Os deputados estaduais de Minas Gerais completaram hoje quatro meses sem nenhuma votação no plenário da Assembleia Legislativa. No dia 15 de julho, dois dias após a final da já distante Copa do Mundo no Brasil, os parlamentares votaram vetos do Poder Executivo em reunião tensa na Casa. A partir do dia seguinte, no entanto, eles não conseguiram mais completar uma sessão sequer. No restante do mês de julho e no mês de agosto, em plena campanha eleitoral, estavam previstas 14 sessões ordinárias. Seis sequer foram iniciadas, por falta de quórum. As outras oito começaram, mas foram logo encerradas pelo mesmo motivo: não havia o número mínimo de deputados em plenário para que pudessem ser feitas as votações.

Do início de setembro até o dia da eleição em primeiro turno, no dia 5 de outubro, a falta de parlamentares impediu o início de 13 das 15 sessões previstas. E encerrou mais cedo as outras duas.

O fim da disputa por vagas no Legislativo, no entanto, não devolveu os parlamentares ao ritmo. Do dia 6 de outubro até ontem, 12 sessões não puderam ser realizadas por conta do elevado número de ausências. As outras seis foram encerradas pelo mesmo motivo.

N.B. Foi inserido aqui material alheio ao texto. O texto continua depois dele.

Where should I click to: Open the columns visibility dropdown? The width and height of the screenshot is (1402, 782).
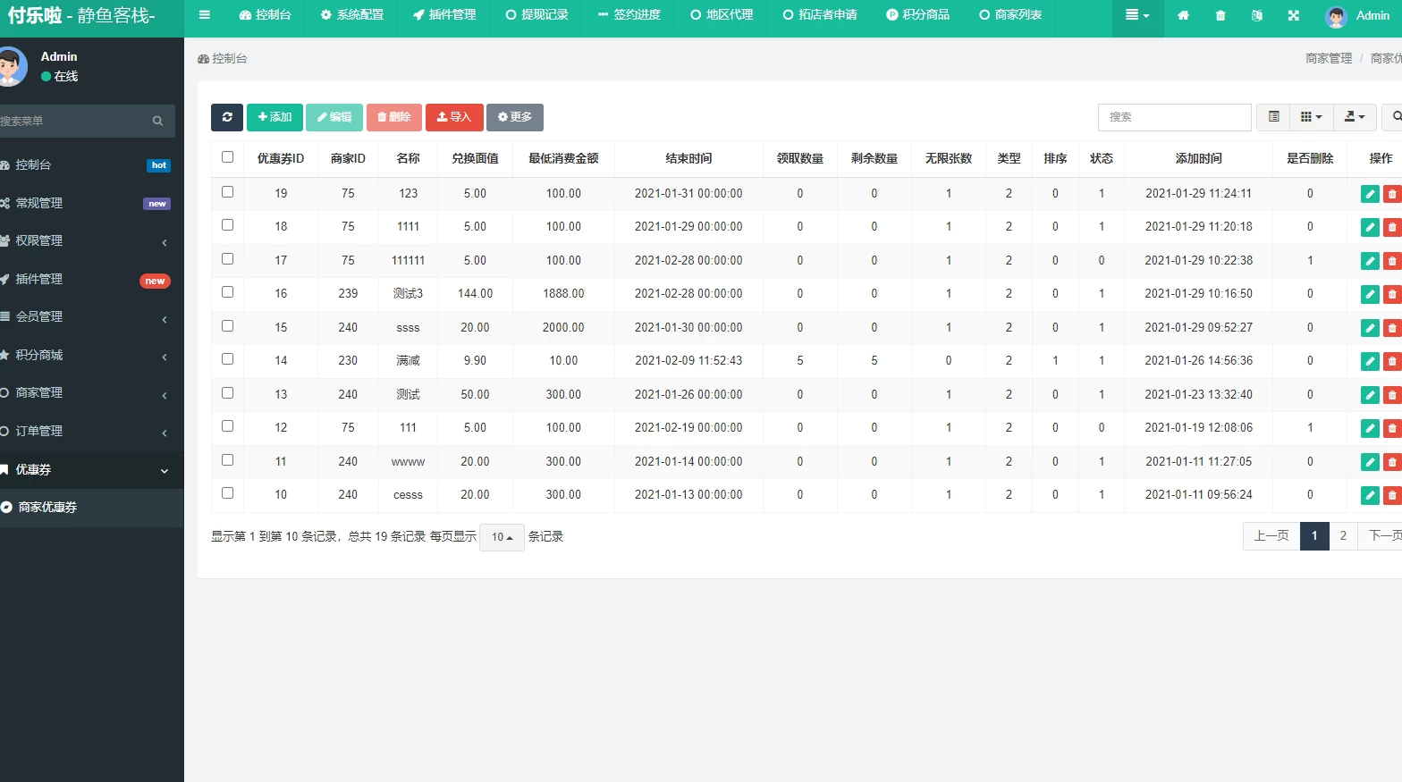[1310, 117]
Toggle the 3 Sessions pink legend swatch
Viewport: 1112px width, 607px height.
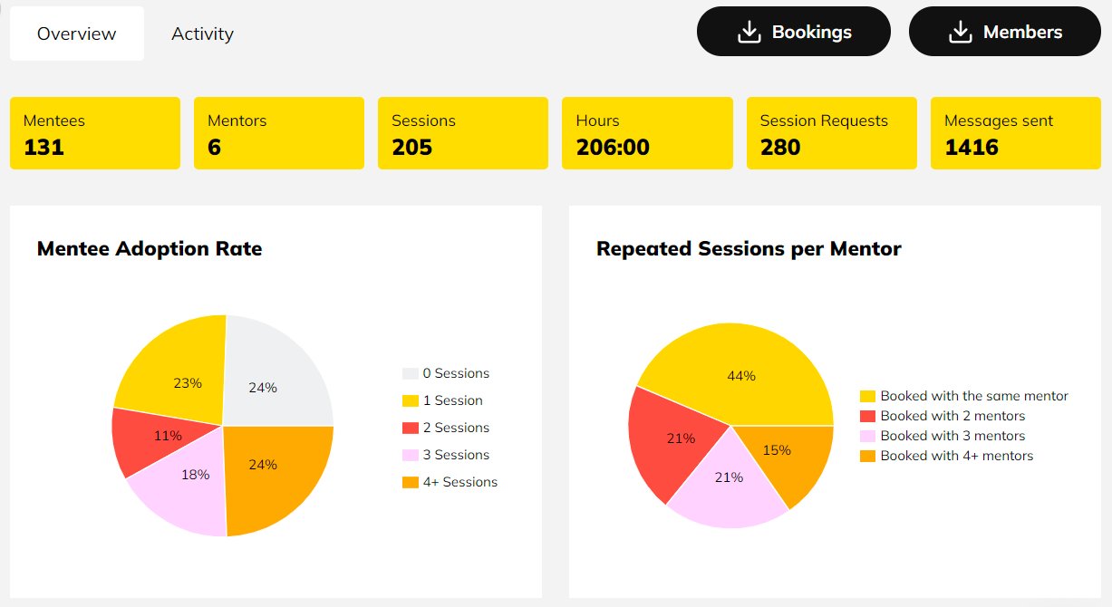click(x=411, y=455)
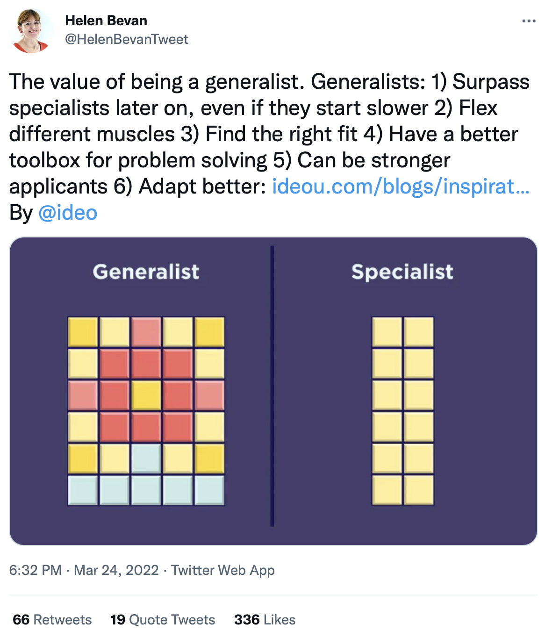View the 336 Likes list
545x631 pixels.
[x=265, y=620]
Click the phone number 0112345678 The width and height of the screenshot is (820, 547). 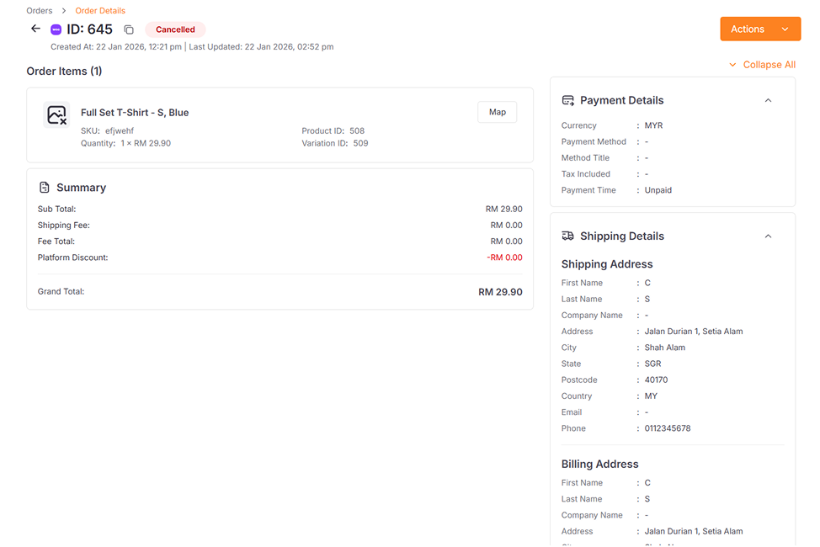click(x=667, y=428)
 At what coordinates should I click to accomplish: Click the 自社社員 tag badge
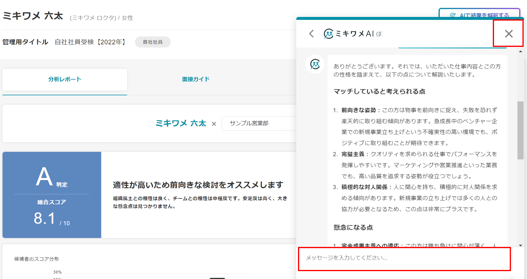pos(153,42)
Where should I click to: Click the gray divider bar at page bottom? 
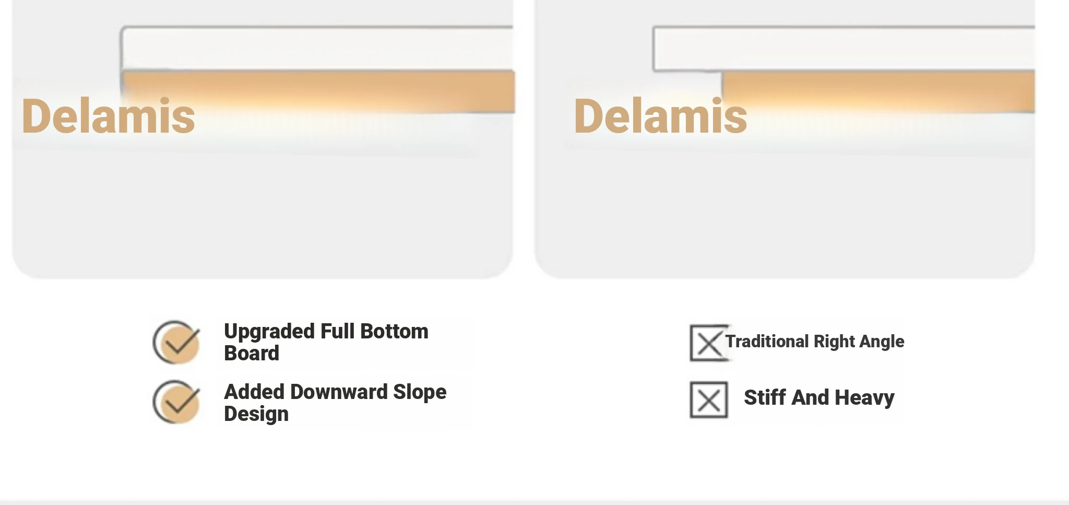(x=535, y=502)
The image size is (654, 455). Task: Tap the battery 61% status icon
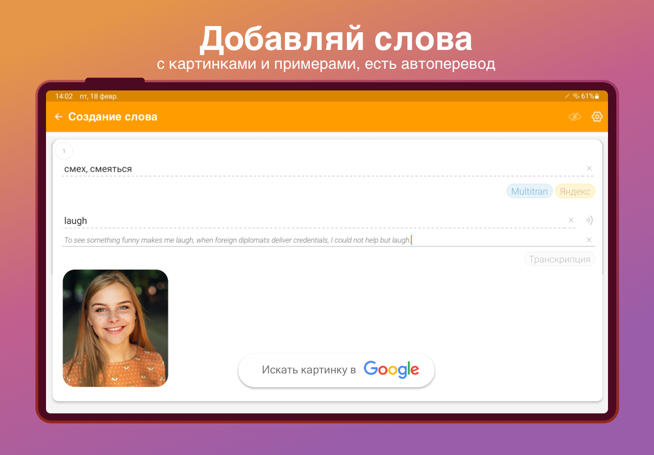[x=590, y=97]
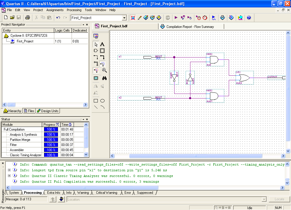The height and width of the screenshot is (210, 291).
Task: Open the First_Project dropdown in toolbar
Action: coord(124,18)
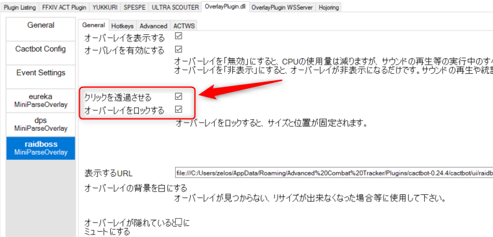Image resolution: width=493 pixels, height=237 pixels.
Task: Click the 表示するURL input field
Action: (x=334, y=173)
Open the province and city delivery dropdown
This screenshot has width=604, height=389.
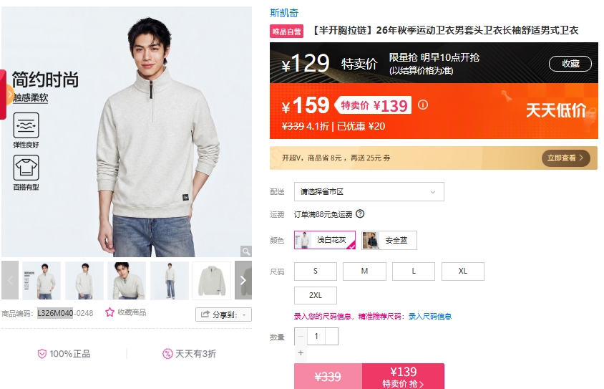coord(369,191)
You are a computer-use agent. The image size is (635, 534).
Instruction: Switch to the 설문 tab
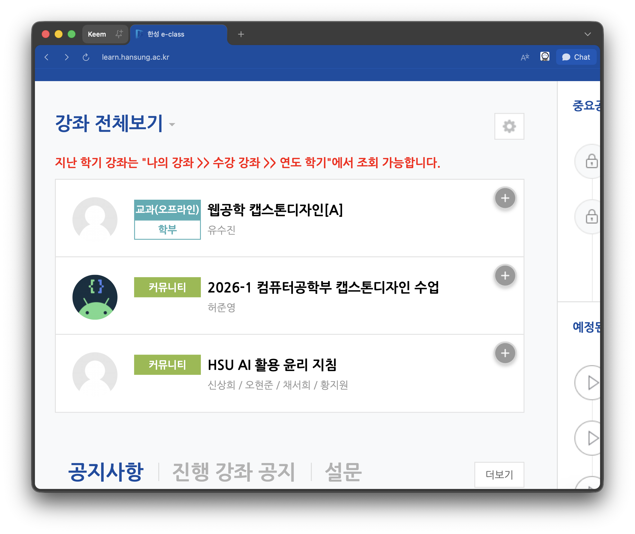[x=343, y=471]
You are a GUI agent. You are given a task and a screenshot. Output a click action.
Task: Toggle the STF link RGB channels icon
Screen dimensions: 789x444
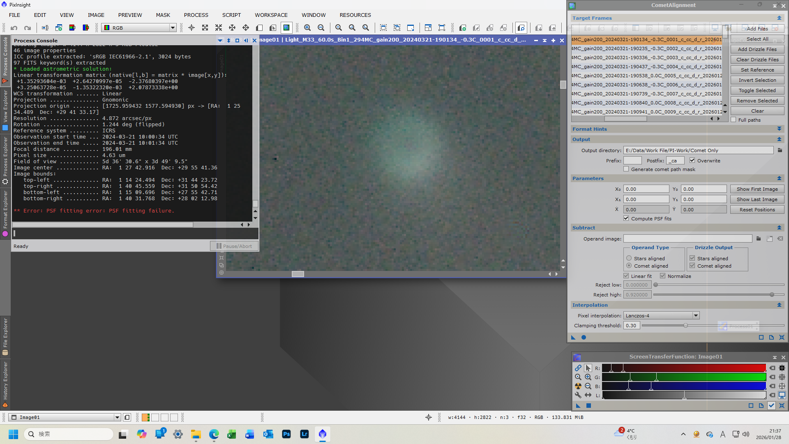pos(578,368)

A pauta da Assembleia Legislativa está trancada desde o dia 19 de agosto, pois os parlamentares não conseguem chegar a uma conclusão e votar uma série de vetos do governador. Além disso, 14, dos 77 deputados, não protocolam nenhum projeto, requerimento ou qualquer proposição e nem sobem ao palanque para pronunciamentos desde o final de agosto.

Coruja traiçoeira O deputado federal que provoca arrepios na presidente Dilma Rousseff e em seus articuladores no Congresso é um sujeito de hábitos curiosos. Entre eles está o fato de dormir apenas quatro horas por dia. Assim é Eduardo Cunha (PMDB-RJ). De acordo com um colega parlamentar, pode-se perguntar qualquer coisa sobre qualquer projeto a ele. No longo tempo que passa acordado, Cunha estuda profundamente cada projeto e conhece as linhas das proposições uma a uma. Com tanto conhecimento, está sempre atento para atormentar a vida presidencial.